• **PROBLEM STATEMENT**: Please update the items starting at the line containing "Toggle star on Camino: Mal scene" and ending after the line containing "click(x=62, y=32)", replacing "screenshot" with "image" and keeping everything else the same. Leave the pictures out of your answer.

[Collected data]

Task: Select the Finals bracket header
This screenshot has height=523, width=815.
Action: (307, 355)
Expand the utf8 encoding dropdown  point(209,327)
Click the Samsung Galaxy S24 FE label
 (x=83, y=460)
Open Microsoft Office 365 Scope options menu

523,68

--

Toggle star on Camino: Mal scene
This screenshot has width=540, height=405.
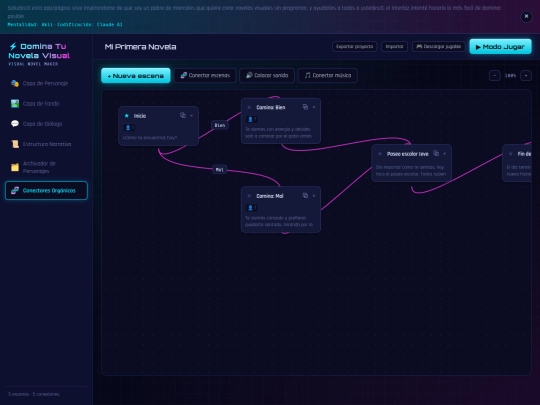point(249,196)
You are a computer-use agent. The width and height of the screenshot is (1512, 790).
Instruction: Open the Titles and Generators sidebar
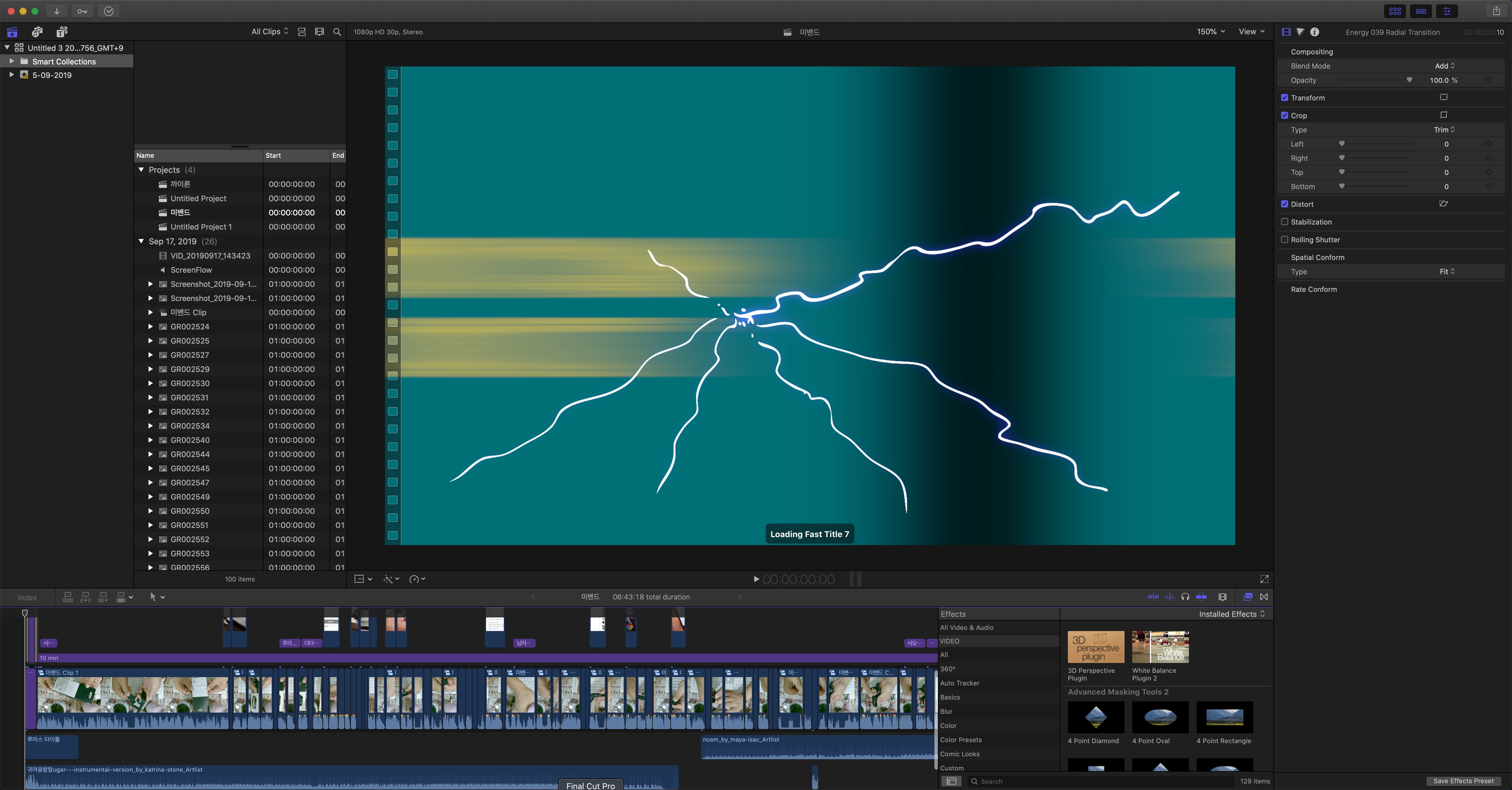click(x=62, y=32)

• **THE RESPONSE**:
Toggle star on Camino: Mal scene
This image has width=540, height=405.
point(249,196)
You are a computer-use agent. The width and height of the image is (1512, 790).
Instruction: Open the Titles and Generators sidebar
click(x=62, y=32)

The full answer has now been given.